[Objetivo del ejercicio]
Devuelve todas las líneas del material que contengan la cadena "Viewport", distinguiendo entre mayúsculas y minúsculas.

(Entradas de texto y ubicación de elementos)
>>>>>

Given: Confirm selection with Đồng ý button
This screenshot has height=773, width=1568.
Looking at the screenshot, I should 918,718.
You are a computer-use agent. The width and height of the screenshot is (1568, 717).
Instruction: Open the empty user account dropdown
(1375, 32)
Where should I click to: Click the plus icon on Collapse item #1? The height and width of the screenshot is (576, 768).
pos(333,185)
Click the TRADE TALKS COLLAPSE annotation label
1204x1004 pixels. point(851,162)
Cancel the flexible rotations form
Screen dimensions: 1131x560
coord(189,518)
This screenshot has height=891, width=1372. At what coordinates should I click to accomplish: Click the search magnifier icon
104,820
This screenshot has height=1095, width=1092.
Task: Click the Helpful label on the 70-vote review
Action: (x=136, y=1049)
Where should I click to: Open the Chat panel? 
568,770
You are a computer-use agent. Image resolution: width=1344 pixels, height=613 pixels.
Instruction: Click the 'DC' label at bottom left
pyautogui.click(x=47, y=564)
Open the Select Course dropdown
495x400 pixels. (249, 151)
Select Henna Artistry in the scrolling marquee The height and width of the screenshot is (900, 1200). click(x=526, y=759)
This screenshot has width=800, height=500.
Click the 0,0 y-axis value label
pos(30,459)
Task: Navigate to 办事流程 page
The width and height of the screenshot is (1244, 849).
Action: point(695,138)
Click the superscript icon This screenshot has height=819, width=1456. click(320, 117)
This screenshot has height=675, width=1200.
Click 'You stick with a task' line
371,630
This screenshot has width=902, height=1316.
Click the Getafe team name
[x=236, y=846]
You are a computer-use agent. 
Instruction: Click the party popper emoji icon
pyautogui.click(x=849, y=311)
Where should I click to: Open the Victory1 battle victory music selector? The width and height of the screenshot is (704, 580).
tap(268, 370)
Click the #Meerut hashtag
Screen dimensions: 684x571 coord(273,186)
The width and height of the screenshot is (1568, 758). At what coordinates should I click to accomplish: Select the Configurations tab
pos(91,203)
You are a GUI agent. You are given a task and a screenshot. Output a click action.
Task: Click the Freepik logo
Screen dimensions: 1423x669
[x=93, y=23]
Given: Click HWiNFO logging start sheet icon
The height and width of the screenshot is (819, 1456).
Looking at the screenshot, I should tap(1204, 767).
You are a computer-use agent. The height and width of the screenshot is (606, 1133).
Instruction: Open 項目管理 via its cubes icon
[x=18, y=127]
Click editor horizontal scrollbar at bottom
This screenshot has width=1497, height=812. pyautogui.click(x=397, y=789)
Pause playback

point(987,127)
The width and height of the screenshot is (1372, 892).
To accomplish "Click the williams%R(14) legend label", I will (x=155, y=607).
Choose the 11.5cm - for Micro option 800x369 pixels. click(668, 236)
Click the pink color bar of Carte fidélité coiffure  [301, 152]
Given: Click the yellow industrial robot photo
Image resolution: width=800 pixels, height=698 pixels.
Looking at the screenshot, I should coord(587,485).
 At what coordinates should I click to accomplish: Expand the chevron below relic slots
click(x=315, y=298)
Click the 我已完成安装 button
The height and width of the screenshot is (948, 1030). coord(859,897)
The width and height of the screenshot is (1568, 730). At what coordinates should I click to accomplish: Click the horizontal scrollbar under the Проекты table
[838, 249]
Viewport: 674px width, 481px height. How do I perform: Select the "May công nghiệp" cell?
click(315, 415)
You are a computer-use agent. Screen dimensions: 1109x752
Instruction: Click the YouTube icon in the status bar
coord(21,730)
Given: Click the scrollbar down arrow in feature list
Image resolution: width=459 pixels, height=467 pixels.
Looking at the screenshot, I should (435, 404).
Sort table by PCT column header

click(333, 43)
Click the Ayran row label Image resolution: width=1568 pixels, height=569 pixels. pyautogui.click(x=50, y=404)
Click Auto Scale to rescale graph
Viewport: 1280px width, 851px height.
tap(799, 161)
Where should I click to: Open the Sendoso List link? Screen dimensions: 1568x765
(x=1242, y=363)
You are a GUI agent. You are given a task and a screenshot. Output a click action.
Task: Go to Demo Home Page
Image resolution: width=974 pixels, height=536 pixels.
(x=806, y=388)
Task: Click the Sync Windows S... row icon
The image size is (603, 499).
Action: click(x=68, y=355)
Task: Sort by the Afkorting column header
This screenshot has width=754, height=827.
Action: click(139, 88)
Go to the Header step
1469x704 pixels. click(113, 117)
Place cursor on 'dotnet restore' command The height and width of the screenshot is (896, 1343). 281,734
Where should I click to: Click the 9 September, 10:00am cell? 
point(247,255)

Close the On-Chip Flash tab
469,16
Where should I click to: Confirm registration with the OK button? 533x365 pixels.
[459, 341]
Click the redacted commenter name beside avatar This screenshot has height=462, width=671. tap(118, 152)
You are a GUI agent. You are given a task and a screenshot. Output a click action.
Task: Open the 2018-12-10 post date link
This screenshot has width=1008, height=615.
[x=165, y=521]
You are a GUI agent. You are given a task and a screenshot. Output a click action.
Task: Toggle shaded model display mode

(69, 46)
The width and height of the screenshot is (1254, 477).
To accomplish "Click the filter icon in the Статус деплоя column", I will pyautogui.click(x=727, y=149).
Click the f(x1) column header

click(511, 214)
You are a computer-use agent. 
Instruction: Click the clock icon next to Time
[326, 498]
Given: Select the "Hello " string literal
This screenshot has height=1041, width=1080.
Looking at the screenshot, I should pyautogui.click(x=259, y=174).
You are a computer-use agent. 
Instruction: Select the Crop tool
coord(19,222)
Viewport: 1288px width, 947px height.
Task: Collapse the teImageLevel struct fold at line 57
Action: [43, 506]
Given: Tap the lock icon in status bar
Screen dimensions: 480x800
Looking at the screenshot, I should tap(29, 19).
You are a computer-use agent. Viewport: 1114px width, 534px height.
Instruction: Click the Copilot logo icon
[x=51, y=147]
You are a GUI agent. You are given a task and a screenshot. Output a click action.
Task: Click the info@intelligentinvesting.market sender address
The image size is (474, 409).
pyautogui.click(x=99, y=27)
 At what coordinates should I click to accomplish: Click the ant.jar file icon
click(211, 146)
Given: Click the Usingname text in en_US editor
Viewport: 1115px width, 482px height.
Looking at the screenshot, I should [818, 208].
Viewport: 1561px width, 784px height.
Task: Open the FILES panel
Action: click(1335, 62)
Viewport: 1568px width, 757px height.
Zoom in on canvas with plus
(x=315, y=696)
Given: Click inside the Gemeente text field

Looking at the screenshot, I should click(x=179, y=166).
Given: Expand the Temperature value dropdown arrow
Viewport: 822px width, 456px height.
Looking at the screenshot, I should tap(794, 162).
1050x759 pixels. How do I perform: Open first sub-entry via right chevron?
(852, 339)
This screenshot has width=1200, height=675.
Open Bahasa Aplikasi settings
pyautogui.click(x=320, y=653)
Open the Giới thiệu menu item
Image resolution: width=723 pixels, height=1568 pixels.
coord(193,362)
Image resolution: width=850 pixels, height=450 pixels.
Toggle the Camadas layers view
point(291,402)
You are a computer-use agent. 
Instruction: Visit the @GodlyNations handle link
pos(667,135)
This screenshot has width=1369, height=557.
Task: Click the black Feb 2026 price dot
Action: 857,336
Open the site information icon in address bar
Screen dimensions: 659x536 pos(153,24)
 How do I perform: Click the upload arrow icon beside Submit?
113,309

<<<<<

[Respuesta escrita]
Viewport: 674px width, 481px height. How do I perform: Select the "May công nghiệp" cell?
Viewport: 1280px width, 851px height.
Viewport: 1288px width, 947px height.
You are a computer-use agent. Viewport: 1114px width, 534px height.
Viewport: 1115px width, 482px height.
Viewport: 1561px width, 784px height.
Viewport: 1568px width, 757px height.
Viewport: 822px width, 456px height.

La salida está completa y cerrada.